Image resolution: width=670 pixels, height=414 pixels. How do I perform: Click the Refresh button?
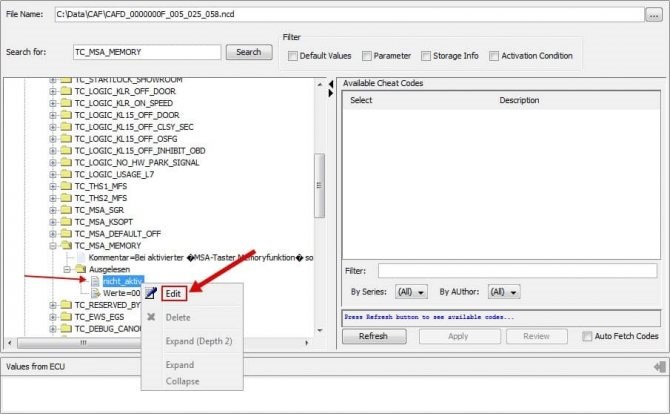click(372, 336)
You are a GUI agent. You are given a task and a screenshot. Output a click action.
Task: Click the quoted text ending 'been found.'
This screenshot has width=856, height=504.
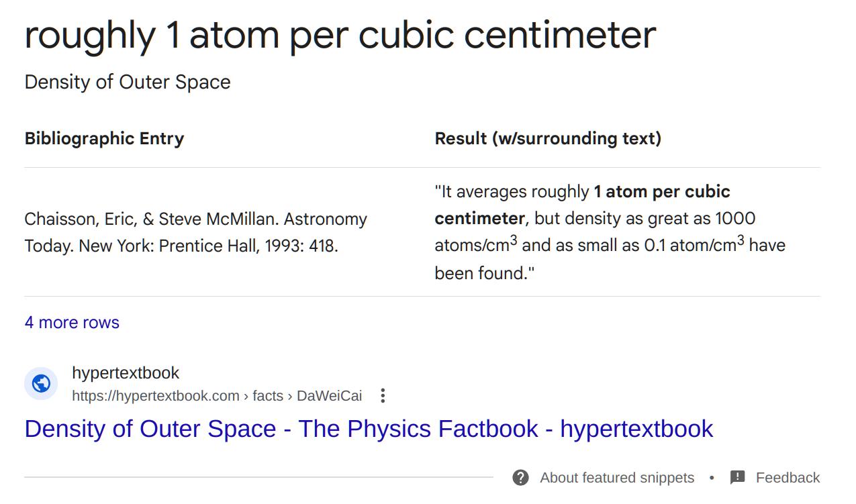point(483,273)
- - - -
--- Work item ---
Produce an exact copy of the records above, leaving out the pictures.

--- Answer to the exercise ---
Image resolution: width=670 pixels, height=414 pixels. How do I perform: Click the Refresh button?
click(372, 336)
You are a GUI agent. You are given a task and a screenshot. Output a click action.
Task: Click the quoted text ending 'been found.'
This screenshot has width=856, height=504.
point(483,273)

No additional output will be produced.